L’idea originale dello specchio inclinato a 45° è nata in un cabaret parigino degli anni 30 e, dopo molto lavoro, è stata adattata per poter essere usata durante le prove di produzione a Miami. La stessa band è stata molto coinvolta nel processo di design. “Lo specchio è stato sospeso, poi orientato; abbiamo rimosso la protezione, sono stati accesi il video floor e poi le Barre X4. Il grande silenzio, gli sguardi ansiosi si sono trasformati poi in sorrisi e abbiamo realizzato di aver creato qualcosa di incredibile!”

Pierre Claude faceva parte del service luci Franz & Fritz, ed afferma “sono stati i miei mentori – mi hanno insegnato che è possibile infrangere le regole e le pratiche abituali del lighting.” E questo è precisamente ciò che abbiamo fatto qui.
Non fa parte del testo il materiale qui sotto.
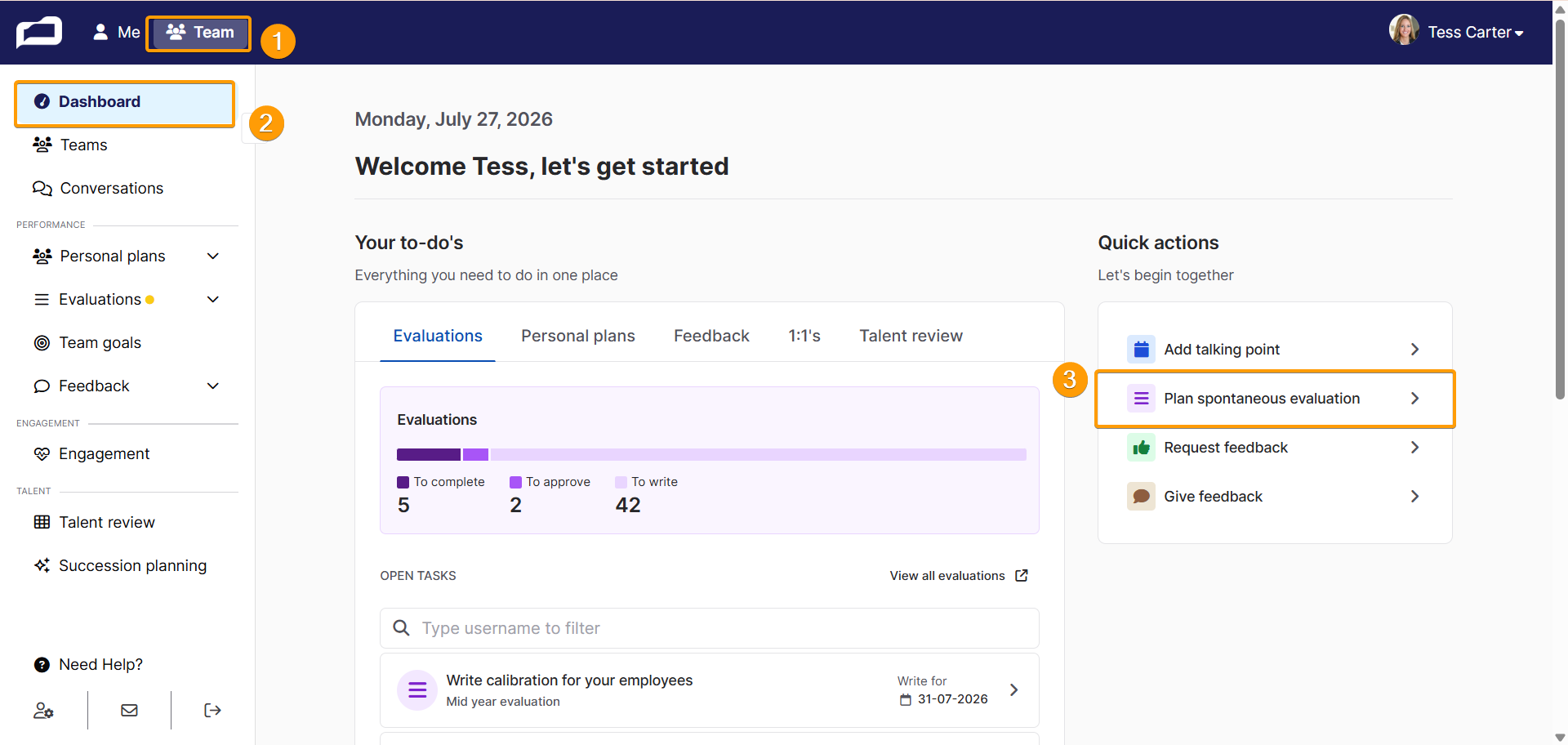Click the logout arrow icon
This screenshot has height=745, width=1568.
[x=212, y=711]
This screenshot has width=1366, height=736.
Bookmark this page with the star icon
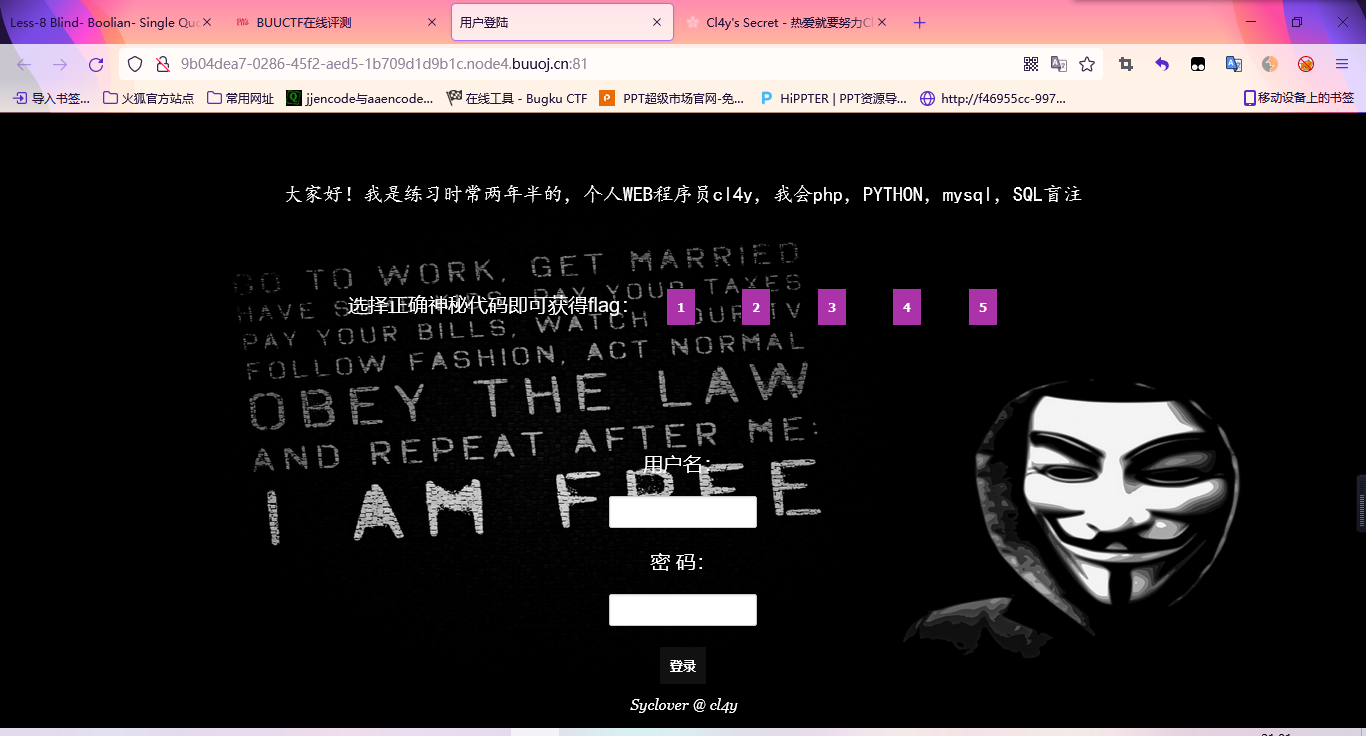coord(1087,62)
Le Barre X4 hanno aiutato molto in questo particolare approccio. “Le ho notate per la prima volta a Zurigo, quando ero in tour con il gruppo tedesco Boys Noize e sono diventate l’elemento principale del tour dei Phoenix. Nonostante la costante evoluzione, uno Spot rimane uno Spot, un Wash un Wash, ma con questi prodotti GLP abbiamo raggiunto un altro livello, e la possibilità di infinite creazioni.”

Per concludere il LD ha commentato le Barre X4 dicendo: “Combinano tutto ciò che mi aspetto da un prodotto: la robustezza, la finezza e l’affidabilità, e me ne sono immediatamente innamorato. La scelta delle modalità è molto intelligente e dipende dai bisogni e dal tempo che abbiamo a disposizione per la programmazione. Infatti sono ossessionato dalle possibilità creatrici che queste fixture ci offrono. E’ sicuramente diventato il mio prodotto preferito degli ultimi 5 anni.”